Brief:
Only the lines from the one bearing "Open the الخضار والفواكه category" through the end of the entries should be output, exactly as they stand, and pictures should be skipped.

Records shown:
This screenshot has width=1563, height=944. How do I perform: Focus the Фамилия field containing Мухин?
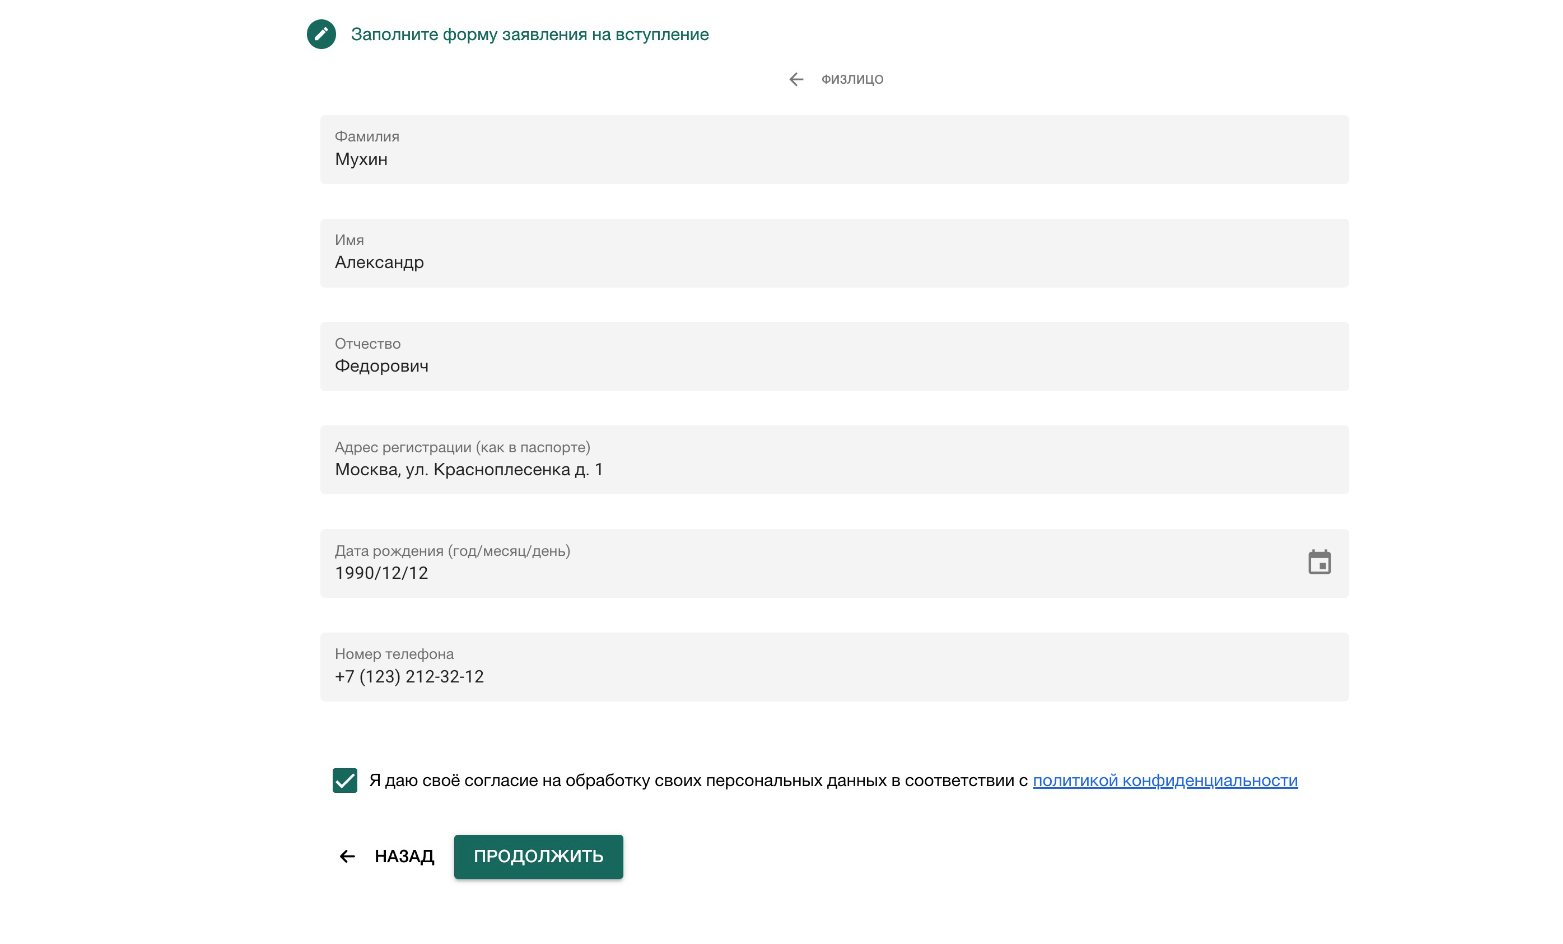834,160
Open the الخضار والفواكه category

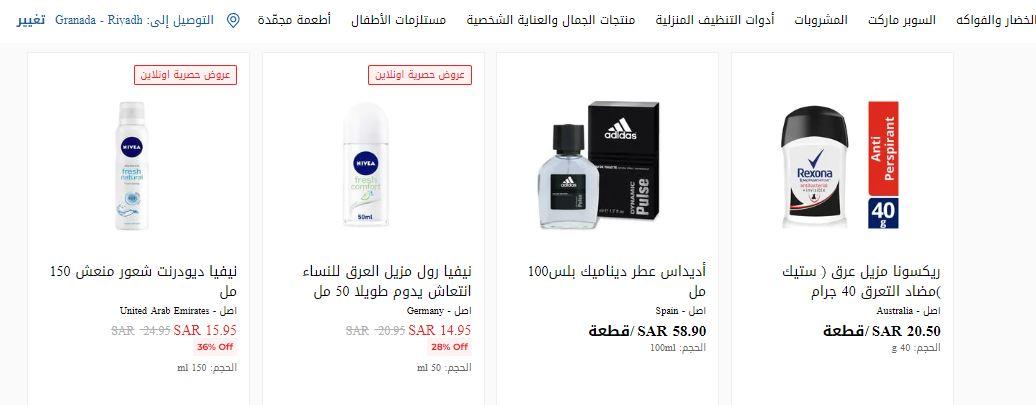pyautogui.click(x=996, y=20)
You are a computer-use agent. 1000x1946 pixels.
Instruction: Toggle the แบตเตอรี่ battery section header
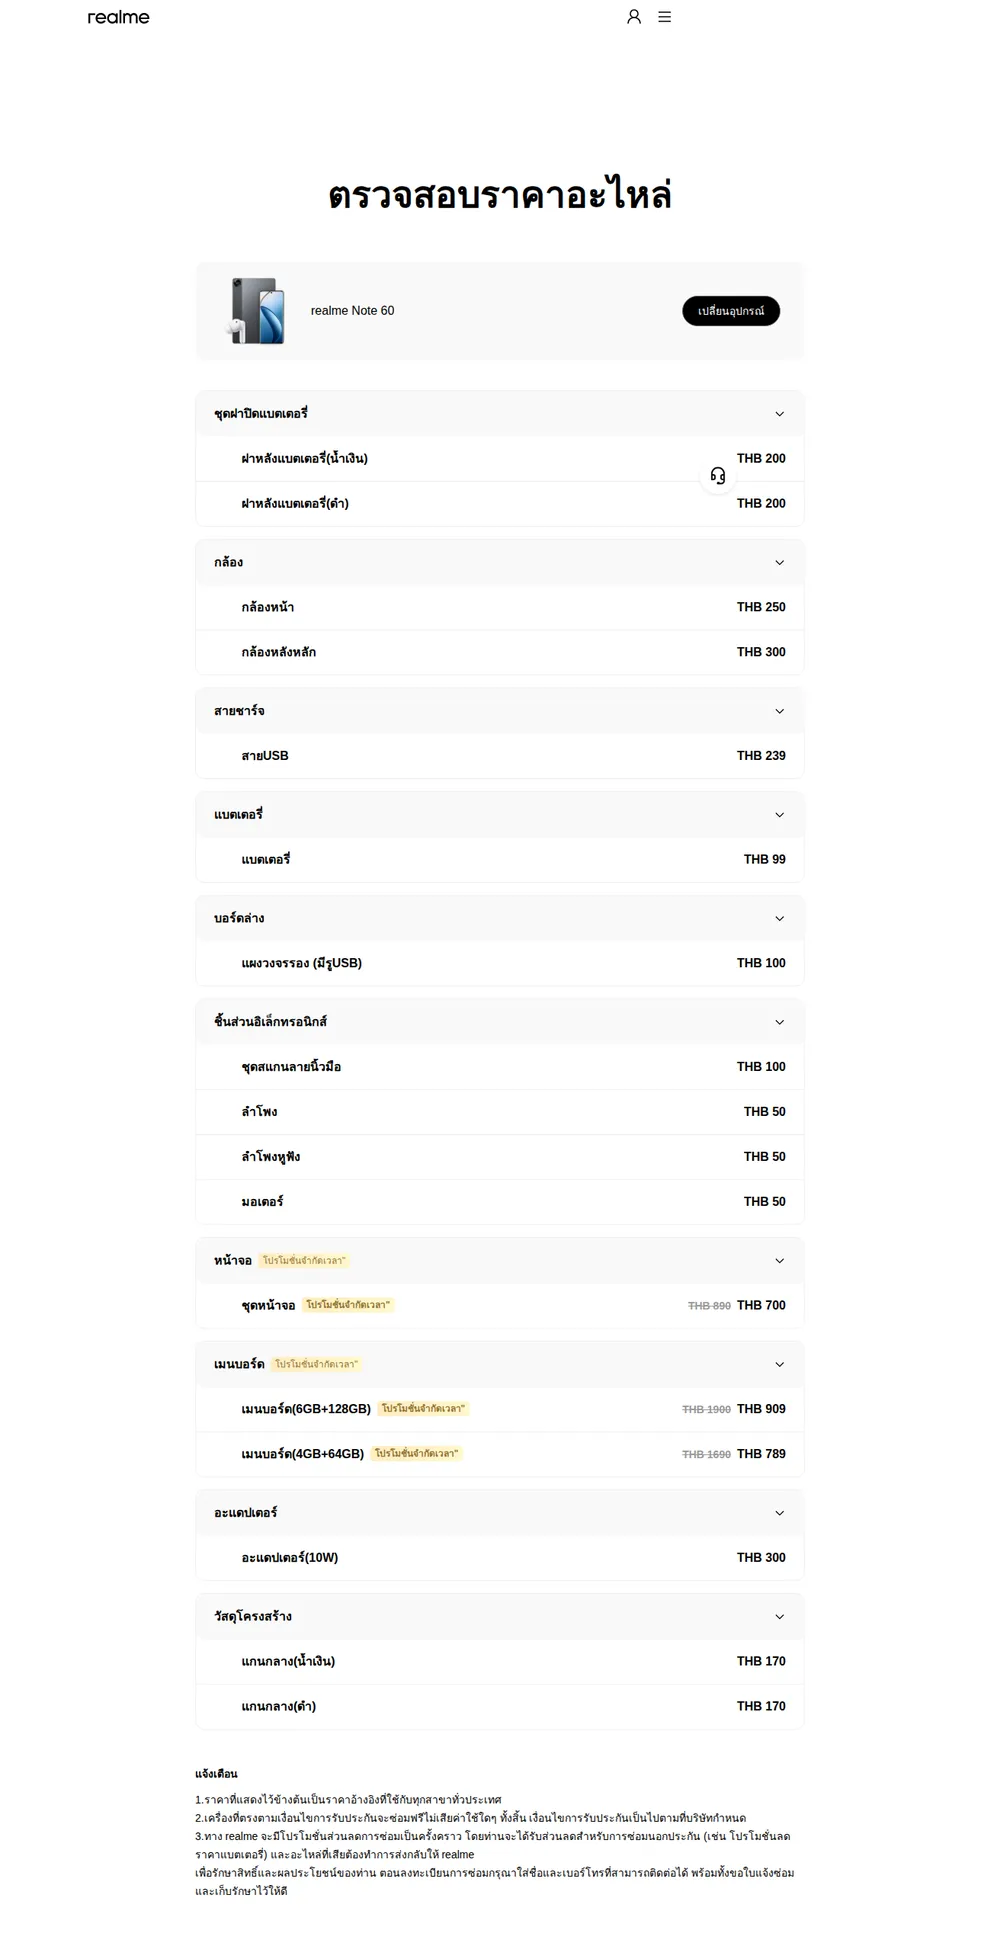[x=500, y=815]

Exercise answer:
Open the الخضار والفواكه category

pyautogui.click(x=996, y=20)
You are a computer-use agent. 1000x1946 pixels.
Instruction: Toggle the แบตเตอรี่ battery section header
[x=500, y=815]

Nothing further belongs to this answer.